As an experiment, I posted these rules and a short prologue to them on a few websites (Five websites dealing with discussion and debate). I waited a few days to update this article and to include any insights I received from this experiment.  Here are some interesting comments that people left in response to my posting:

  • I was convinced, through logical debate alone, that I live in a permanently determined universe even though my direct experience will never reflect that fact. This was one of a few MAJOR shifts in perception/worldview I have had in my life, which had an impact on every part of my life. It literally turned my entire belief system on its head at the time. It happened while having a conversation on a forum online. The (logical) truth alone can be transformative if you honor it over your emotional preferences and attachments. It’s not easy to let go of false beliefs and ideas, so most of us choose instead to desperately cling to them out of fear, and that becomes the hidden driver for various dishonest techniques like information filtering and distortion, that destroy our capacity to be moved by logic and by truth. Logic and truth are not to blame – human dishonesty and unclear motive is to blame. You need to become the kind of person who has thought about everything so much, that you delight in the idea of someone proving you wrong, you seek it out and look for it because you are bored to death with having figured everything out.
  •  You are describing having an open mind – it takes discipline and practice- and maybe a referee. People find it hard not to either take comments personally, or to make personal attacks.
  •  All 6 points mentioned above sound logical and reasonable. The problem is for one to transfer them from the theoretical stage to the practical one. If one can adopt and apply in his daily communication the outlined 6 points then in my opinion he is a “man of enormous wisdom”.
  •  Yes. And like all people that hold various perceptions of various paradigms (i.e., religion, government, etc.,), they come in all levels of perception. Some are easier than others to converse with. We ALL have different learning curves, molded by different experiences, histories, etc.  There are those, out there, that ENDEAVOR to have an open mind and question.
  •  What you are proposing is dialogue instead of debate. When you want to find the truth, dialogue is the way to go. Sometimes judgments have to be made in absence of absolute certainty, debate is useful in these situations (and yes pathos is huge in debates), but should ideally be avoided by finding the truth.
  • I was warned against the fallacy of moderation (or the mean) when I learnt rhetoric and that the truth rarely lies between two opposite positions.
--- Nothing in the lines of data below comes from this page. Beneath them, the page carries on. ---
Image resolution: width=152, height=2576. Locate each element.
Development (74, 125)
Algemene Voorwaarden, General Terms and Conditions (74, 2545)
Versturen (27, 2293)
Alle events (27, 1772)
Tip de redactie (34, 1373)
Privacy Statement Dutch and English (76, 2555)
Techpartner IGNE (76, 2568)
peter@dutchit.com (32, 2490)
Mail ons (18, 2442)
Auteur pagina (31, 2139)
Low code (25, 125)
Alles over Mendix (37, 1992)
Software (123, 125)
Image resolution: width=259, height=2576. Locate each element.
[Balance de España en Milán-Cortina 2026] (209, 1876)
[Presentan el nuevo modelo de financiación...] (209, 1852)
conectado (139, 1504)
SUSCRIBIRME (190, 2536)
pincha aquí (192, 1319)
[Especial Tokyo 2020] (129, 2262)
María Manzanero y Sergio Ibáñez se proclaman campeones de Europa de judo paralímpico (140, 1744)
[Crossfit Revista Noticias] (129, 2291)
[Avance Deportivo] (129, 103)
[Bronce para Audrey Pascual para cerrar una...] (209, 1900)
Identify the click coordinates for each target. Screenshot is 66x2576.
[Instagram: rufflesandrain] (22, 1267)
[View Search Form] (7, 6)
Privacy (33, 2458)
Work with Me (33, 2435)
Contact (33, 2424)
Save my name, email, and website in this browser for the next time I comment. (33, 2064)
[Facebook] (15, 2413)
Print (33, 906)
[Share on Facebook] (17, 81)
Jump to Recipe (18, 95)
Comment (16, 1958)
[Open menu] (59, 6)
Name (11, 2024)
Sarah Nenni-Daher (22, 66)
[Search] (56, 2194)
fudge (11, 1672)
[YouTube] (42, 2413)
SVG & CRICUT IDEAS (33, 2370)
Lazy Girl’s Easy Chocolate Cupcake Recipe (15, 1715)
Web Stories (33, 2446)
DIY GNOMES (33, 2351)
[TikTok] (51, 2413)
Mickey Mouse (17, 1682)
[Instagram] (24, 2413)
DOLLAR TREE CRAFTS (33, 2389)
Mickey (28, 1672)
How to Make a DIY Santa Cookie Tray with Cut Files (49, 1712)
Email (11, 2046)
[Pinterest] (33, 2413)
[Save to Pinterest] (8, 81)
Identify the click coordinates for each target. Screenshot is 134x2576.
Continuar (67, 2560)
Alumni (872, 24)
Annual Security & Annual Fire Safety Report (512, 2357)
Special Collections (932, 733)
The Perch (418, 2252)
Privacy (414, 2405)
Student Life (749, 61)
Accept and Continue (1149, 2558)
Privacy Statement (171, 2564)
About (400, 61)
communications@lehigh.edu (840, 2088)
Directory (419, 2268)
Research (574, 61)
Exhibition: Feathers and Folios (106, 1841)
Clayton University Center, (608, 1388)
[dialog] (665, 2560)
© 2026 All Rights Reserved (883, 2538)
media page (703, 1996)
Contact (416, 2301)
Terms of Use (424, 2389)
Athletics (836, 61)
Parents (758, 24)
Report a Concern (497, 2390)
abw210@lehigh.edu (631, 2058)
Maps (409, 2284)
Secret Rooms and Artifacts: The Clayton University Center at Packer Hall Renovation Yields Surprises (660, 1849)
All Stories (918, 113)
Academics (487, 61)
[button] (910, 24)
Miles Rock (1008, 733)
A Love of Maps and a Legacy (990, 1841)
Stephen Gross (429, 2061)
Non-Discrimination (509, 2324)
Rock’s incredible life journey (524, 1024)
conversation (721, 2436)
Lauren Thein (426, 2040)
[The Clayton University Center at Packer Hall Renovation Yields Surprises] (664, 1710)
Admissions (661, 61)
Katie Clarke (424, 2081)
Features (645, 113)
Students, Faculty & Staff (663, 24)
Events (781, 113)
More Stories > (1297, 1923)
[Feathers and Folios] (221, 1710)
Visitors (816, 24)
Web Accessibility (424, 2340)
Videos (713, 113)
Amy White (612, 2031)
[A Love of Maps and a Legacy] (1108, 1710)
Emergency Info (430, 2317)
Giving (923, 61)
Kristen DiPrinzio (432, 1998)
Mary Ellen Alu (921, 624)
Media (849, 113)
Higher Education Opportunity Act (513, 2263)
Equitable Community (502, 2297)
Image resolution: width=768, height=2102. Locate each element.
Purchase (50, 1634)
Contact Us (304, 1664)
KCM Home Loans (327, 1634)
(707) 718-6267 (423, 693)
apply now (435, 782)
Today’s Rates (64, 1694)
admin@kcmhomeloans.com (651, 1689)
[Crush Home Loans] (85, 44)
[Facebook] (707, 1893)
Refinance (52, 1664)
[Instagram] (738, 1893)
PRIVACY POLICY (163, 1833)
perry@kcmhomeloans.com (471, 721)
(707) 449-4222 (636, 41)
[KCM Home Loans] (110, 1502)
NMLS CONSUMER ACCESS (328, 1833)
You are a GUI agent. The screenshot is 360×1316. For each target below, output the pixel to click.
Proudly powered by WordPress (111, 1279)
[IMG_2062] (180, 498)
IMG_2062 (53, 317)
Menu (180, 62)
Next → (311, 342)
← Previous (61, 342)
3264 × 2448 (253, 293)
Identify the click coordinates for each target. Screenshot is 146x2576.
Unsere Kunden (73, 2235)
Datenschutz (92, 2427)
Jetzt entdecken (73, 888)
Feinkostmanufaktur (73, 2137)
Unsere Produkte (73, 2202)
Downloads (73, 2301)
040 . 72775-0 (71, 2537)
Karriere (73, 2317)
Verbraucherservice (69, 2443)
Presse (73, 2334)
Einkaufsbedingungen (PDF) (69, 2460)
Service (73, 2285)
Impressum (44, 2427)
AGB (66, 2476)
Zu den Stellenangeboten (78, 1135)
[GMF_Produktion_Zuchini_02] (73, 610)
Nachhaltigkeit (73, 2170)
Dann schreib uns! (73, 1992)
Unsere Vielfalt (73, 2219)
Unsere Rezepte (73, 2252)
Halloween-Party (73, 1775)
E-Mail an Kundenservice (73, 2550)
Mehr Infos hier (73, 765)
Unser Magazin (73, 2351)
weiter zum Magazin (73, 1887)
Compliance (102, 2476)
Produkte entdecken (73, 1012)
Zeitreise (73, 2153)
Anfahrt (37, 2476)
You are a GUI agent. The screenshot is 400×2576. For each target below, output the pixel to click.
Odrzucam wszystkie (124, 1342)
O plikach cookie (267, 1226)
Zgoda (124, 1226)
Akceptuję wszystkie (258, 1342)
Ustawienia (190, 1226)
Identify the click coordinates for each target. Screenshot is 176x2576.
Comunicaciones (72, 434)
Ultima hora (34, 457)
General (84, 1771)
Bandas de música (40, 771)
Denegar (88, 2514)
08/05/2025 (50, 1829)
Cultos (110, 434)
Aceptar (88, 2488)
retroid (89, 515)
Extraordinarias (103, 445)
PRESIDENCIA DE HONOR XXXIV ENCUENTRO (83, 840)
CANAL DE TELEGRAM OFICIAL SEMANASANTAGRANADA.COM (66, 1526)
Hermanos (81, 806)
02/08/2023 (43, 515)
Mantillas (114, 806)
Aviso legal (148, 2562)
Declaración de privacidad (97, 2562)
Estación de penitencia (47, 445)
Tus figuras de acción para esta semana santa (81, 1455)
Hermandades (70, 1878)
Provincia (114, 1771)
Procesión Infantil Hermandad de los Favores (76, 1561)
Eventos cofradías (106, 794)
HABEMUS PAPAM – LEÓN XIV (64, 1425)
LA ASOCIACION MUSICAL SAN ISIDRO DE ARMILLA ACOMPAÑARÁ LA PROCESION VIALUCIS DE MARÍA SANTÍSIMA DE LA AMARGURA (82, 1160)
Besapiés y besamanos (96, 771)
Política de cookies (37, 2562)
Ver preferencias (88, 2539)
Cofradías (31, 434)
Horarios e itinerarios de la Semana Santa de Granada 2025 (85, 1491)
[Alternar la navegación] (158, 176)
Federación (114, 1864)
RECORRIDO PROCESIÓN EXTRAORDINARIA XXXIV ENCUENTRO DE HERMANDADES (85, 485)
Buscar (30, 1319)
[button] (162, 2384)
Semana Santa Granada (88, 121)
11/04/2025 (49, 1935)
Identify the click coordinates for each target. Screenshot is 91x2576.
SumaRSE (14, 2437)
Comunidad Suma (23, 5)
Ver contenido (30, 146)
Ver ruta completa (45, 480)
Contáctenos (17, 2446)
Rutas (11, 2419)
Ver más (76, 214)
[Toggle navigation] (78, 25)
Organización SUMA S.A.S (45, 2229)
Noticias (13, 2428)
argument-against-argumentsConclusions:

Karen asked me when the “experiment” was over whether people agreed with me or not.  Well, like most of life, there was no black and white answer to this question.  Most people agree we need civility but most did not seem to think it likely that people could control their emotional responses in respect to an argument or concept that they felt strongly about.  Rules or no rules, I am constrained to accept the possibility that:

  1. There often may be no middle ground for compromise
  2. Conflict is inevitable in some circumstances
  3. People are emotional and bring emotional baggage to many discussions
  4. People can change their minds but it will not be an easy task to break anyone out of their pre-existing frameworks
  5. We need to make more of an effort to find the “Golden Mean”
  6. We need to show more respect for opinions we disagree with

Time for Questions:

 Are there too many experts in the world?  Why have the amount of “talking heads” proliferated?  Are you tired of hearing experts tell you what you should know and think?  How can we have more agreeable conversations?  Is it possible to avoid conflict and look for the truth rather than try to prove ourselves right?  Are you a “know it all”?  What do we have to do to be more open minded?